Print the lines below exactly, everything from the line containing "At what coordinates should I click to accomplish: Toggle" down to the line containing "[x=520, y=738]", including both.

╭─ Records for the exercise

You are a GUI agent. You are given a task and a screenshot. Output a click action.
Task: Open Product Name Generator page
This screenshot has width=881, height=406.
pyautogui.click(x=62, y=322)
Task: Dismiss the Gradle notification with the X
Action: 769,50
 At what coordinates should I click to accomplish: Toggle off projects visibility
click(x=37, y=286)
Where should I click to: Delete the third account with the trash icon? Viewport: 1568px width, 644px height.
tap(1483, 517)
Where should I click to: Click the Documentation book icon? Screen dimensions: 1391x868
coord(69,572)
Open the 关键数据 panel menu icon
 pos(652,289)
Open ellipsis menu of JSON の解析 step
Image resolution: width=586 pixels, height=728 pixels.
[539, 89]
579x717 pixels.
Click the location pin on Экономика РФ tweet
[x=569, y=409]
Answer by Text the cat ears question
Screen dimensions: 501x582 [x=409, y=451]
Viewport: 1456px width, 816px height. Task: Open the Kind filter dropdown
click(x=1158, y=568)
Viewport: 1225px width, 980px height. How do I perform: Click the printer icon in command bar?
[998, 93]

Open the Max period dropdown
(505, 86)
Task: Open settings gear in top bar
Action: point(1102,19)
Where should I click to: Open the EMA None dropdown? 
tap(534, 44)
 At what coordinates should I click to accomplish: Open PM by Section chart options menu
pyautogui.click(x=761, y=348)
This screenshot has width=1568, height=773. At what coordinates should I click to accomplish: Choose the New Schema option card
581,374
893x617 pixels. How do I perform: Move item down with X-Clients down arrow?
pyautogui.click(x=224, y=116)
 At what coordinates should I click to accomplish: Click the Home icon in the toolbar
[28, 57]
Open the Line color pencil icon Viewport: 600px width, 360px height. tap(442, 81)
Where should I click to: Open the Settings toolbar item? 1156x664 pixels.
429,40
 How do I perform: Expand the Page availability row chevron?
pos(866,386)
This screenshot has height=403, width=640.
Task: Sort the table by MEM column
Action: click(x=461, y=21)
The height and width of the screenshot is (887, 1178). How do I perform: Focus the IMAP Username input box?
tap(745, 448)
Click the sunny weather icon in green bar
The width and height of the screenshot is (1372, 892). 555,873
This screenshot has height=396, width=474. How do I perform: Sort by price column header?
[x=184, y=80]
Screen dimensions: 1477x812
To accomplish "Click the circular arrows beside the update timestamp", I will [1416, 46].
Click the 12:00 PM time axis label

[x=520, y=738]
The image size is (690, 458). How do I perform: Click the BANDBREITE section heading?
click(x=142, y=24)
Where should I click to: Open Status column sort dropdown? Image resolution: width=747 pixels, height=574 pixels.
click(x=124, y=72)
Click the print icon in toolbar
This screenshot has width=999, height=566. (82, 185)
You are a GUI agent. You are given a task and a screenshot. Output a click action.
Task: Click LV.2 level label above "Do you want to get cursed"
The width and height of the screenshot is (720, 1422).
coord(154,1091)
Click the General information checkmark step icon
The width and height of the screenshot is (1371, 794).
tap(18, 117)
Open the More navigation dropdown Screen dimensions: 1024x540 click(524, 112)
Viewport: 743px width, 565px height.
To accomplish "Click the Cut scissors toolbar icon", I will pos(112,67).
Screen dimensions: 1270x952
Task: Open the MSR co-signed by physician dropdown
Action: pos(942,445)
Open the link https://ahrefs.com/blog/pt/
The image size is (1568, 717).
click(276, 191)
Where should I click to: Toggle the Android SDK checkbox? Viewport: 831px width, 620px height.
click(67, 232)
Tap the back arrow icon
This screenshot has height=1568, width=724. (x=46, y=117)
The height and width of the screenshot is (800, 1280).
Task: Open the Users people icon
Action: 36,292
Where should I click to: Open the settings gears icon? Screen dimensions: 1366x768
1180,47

╰─

» Output for this exercise
 At what coordinates should I click to accomplish: Toggle off projects visibility
click(x=37, y=286)
Where should I click to: Delete the third account with the trash icon? Viewport: 1568px width, 644px height.
tap(1483, 517)
Where should I click to: Click the Documentation book icon? Screen dimensions: 1391x868
coord(69,572)
Open the 关键数据 panel menu icon
 pos(652,289)
Open ellipsis menu of JSON の解析 step
Image resolution: width=586 pixels, height=728 pixels.
[539, 89]
579x717 pixels.
Click the location pin on Экономика РФ tweet
[x=569, y=409]
Answer by Text the cat ears question
Screen dimensions: 501x582 [x=409, y=451]
Viewport: 1456px width, 816px height. Task: Open the Kind filter dropdown
click(x=1158, y=568)
Viewport: 1225px width, 980px height. How do I perform: Click the printer icon in command bar?
[998, 93]

Open the Max period dropdown
(505, 86)
Task: Open settings gear in top bar
Action: point(1102,19)
Where should I click to: Open the EMA None dropdown? 
tap(534, 44)
 At what coordinates should I click to accomplish: Open PM by Section chart options menu
pyautogui.click(x=761, y=348)
This screenshot has width=1568, height=773. At what coordinates should I click to accomplish: Choose the New Schema option card
581,374
893x617 pixels. How do I perform: Move item down with X-Clients down arrow?
pyautogui.click(x=224, y=116)
 At what coordinates should I click to accomplish: Click the Home icon in the toolbar
[28, 57]
Open the Line color pencil icon Viewport: 600px width, 360px height. tap(442, 81)
Where should I click to: Open the Settings toolbar item? 1156x664 pixels.
429,40
 How do I perform: Expand the Page availability row chevron?
pos(866,386)
This screenshot has height=403, width=640.
Task: Sort the table by MEM column
Action: click(x=461, y=21)
The height and width of the screenshot is (887, 1178). How do I perform: Focus the IMAP Username input box?
tap(745, 448)
Click the sunny weather icon in green bar
The width and height of the screenshot is (1372, 892). 555,873
This screenshot has height=396, width=474. How do I perform: Sort by price column header?
[x=184, y=80]
Screen dimensions: 1477x812
To accomplish "Click the circular arrows beside the update timestamp", I will [1416, 46].
Click the 12:00 PM time axis label

[x=520, y=738]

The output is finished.